При этих словах Филипп фон Гуттен состроил недовольную гримасу, Даниэль Штевар издал сдавленный смешок, а граф Циммер, довольный своей речью, подкрепил ее громовым раскатом хохота.
– Я не противлюсь тому, что наши бюргеры становятся день ото дня все сильней, – заметил он и, натянув поводья, остановил коня у придорожной харчевни. – Взять хоть семейство Вельзеров – это ли не доказательство моей правоты?! Ну да ладно! Политику побоку! Надо промочить горло доброй кружкой пива!
Из дверей таверны донесся залп проклятий и грохот разбиваемой посуды.
– Что там творится? – спросил граф.
Человек преклонных лет отчаянно отбивался от двух жирных монахов. В конце концов он получил жестокий удар по лицу и, обливаясь кровью, рухнул наземь.
– В чем дело? – строго и властно обратился к монахам Циммер.
Увидав перед собой графа, монахи и сопровождавшие их латники немного унялись.
– Просим прощенья, ваша светлость, – ответствовал самый тучный. – Воздаем по заслугам этому проклятому колдуну. Он похвалялся тем, что продал душу дьяволу. За подобные еретические речи негодяя подобает не только предать анафеме, но и спалить живьем.
– Едва лишь мы прознали о его приходе, как тотчас решили взять его, – добавил второй монах. – Но этот вероотступник при содействии своего пса – вот он, ваша светлость, – обуянного дьяволом, по словам самого же хозяина, и при попустительстве кабатчика и невежественных простолюдинов оказал сопротивление правосудию. Пришлось применить силу, оттого у него и кровь на лице.
– Правду ли говорят достопочтенные отцы? – спросил Циммер.
– Правду, ваша светлость, – юношески звонким голосом сказал старик. – Но ярость их есть чадо их алчности.

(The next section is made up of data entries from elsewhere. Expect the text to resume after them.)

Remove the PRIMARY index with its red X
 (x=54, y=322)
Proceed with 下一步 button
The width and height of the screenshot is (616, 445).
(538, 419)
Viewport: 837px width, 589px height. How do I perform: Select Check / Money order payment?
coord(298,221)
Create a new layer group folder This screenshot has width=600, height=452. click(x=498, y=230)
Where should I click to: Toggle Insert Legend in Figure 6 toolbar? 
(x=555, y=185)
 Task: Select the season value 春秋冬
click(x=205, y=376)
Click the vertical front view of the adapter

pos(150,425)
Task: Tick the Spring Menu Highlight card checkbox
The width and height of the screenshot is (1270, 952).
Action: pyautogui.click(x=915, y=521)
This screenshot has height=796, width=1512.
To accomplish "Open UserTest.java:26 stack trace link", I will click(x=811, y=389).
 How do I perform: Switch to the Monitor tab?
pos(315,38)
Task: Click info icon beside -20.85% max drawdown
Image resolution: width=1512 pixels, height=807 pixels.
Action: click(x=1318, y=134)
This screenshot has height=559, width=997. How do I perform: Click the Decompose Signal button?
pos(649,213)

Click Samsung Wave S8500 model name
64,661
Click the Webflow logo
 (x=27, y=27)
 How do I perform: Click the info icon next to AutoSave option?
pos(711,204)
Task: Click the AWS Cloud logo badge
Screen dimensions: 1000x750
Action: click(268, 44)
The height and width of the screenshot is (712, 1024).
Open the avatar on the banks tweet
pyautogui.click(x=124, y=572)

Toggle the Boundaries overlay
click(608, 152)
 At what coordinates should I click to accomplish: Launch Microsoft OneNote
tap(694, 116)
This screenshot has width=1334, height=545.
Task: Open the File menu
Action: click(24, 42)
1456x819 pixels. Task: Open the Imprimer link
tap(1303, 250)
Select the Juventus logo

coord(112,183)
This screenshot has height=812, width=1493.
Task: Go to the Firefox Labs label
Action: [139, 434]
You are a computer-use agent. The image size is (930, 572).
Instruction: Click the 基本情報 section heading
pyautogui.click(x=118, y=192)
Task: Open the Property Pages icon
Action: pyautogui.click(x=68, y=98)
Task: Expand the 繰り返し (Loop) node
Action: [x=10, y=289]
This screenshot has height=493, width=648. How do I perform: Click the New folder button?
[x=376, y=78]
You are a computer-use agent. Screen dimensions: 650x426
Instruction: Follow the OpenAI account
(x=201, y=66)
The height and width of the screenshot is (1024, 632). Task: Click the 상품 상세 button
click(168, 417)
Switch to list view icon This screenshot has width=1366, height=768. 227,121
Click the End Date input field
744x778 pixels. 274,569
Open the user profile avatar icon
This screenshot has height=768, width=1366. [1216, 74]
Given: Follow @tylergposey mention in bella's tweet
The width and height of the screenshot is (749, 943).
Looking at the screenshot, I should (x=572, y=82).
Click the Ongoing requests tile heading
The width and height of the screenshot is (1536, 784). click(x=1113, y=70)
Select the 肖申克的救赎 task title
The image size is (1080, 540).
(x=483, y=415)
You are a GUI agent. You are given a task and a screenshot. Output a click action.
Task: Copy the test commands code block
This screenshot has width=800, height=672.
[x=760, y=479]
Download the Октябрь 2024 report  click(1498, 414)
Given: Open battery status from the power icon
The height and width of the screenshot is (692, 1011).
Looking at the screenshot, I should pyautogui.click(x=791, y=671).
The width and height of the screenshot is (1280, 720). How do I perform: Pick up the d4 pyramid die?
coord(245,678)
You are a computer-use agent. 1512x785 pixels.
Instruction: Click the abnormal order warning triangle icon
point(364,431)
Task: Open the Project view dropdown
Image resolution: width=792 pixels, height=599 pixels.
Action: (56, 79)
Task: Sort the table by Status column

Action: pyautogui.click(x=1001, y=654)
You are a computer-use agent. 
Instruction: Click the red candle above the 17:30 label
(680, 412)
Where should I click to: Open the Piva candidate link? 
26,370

Я отказался раскрыть им секрет философского камня.
– А тебе известен этот секрет? – с загоревшимися глазами воскликнул граф.
– Ах, да неужто бы я тогда носил отрепья и утолял жажду благодаря добросердечию этих бедных людей, которые надеются, что я сумею вразумить их и указать им путь к счастью?
– Он колдун и еретик! На костер его! – завопил тучный монах.
– По приказу Святейшей Инквизиции мы должны задержать этого человека. Посторонитесь, ваша светлость… Стража! Взять его! – поддержал спутника второй монах.
Огромный черный пес угрожающе зарычал.
– Сидеть, Мефистофель! – не повышая голоса, приказал старик.
Пес успокоился, а солдаты, двинувшиеся было к еретику, остановились.
– Правда ли, – недоверчиво спросил Циммер, – что в твою собаку вселился дьявол?